Trecho do texto>
*-*-*
O mais visual e o mais sensual dos cineastas é também aquele que nos introduz no mais íntimo dos seus personagens, porque ele é acima de tudo um apaixonado fiel da sua aparência e, através desta, da sua alma. O conhecimento em Renoir passa pelo amor e o amor pela epiderme do mundo. A agilidade, a mobilidade, o modelo vivo da sua realização é a sua preocupação em ornar, para seu prazer e nosso gozo, o vestido sem costuras da realidade.
Renoir francês - André Bazin

A liberdade total


Por Leodoro Camilo-Fernandes

a) Estamos no inferno: diabos na forja, diabos num cartório, diabos no forno: diabos que trabalham, diabos que brincam. Surge um táxi e dele escorrega uma fileira de animais: patos, galinhas, gansos, cabras, cães, ovelhas + dois homens. Um sujeito cai, um buraco se abre: petróleo! Um sopro bem dado, um fumacê danado: táxi destruído! Alô, projecionista! Volta a fita!

b) Estamos em Paris: do topo dum prédio haussmanniano, desce a câmera até parar num rosto de mulher loira que nos olha — que já nos olhava: antes que soubéssemos que estava ali, ela já nos olhava. É uma esquina movimentada: gente vai, carros passam, gente vem. E a loira nos olha, e a loira nos sorri: brinca e se maquia. Os passantes não entendem: não sabem se olham para a mulher ou se olham para a câmera.


Apesar de cenários tão diferentes entre si (e aqui deixa claro o autor que não interdita — pelo contrário: endossa — associações espirituosas entre o inferno e Paris) e de tempos narrativos tão aparentemente divergentes, o que salta da tela, em ambos os casos, é a mesma entidade: a liberdade.
*-*-*
Dados fornecidos>
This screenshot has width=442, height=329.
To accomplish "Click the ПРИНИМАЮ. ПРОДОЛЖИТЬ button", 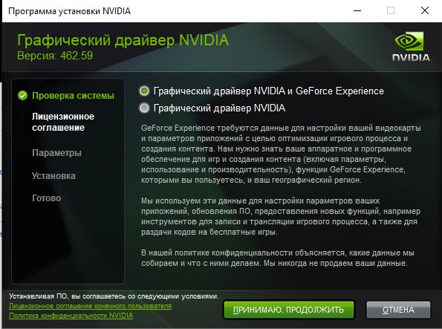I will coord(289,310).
*-*-*
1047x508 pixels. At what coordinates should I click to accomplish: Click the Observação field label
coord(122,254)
*-*-*
Instrução 1>
Reproduza o texto sobre Renoir de "Renoir francês - André" até "para a câmera.".
Instrução 2>
Dê continuidade ao texto sobre Renoir e a liberdade a partir do ponto em que ele termina.
Os dados não têm nenhum papel nesta tarefa.

Resultado da tarefa 1>
Renoir francês - André Bazin

A liberdade total


Por Leodoro Camilo-Fernandes

a) Estamos no inferno: diabos na forja, diabos num cartório, diabos no forno: diabos que trabalham, diabos que brincam. Surge um táxi e dele escorrega uma fileira de animais: patos, galinhas, gansos, cabras, cães, ovelhas + dois homens. Um sujeito cai, um buraco se abre: petróleo! Um sopro bem dado, um fumacê danado: táxi destruído! Alô, projecionista! Volta a fita!

b) Estamos em Paris: do topo dum prédio haussmanniano, desce a câmera até parar num rosto de mulher loira que nos olha — que já nos olhava: antes que soubéssemos que estava ali, ela já nos olhava. É uma esquina movimentada: gente vai, carros passam, gente vem. E a loira nos olha, e a loira nos sorri: brinca e se maquia. Os passantes não entendem: não sabem se olham para a mulher ou se olham para a câmera.

Resultado da tarefa 2>
A) LIBERDADE: O DESCARAMENTO

De 1941, fruto da Universal Pictures, é o Hellzapoppin’ (o Pandemônio, título em português que recebeu; Um estouro de inferno, como eu gostaria que se chamasse): originalmente um espetáculo de revista da dupla Olsen e Johnson, chega ao cinema pelas mãos de um grande estúdio. Piadas, esquetes, danças, malabarismos: no pandemônio a liberdade é calculada. 1) Uma queda 2) abre um buraco 3) que libera o jorro de petróleo. Ou: 1) a câmera acompanha Olsen e Johnson, 2) vê uma mulher bonita perto da piscina e nela se demora: 3) os dois percebem que a câmera não os acompanha mais e chamam-lhe a atenção para que ela siga em seu movimento original, como já fora ensaiado: como manda o script.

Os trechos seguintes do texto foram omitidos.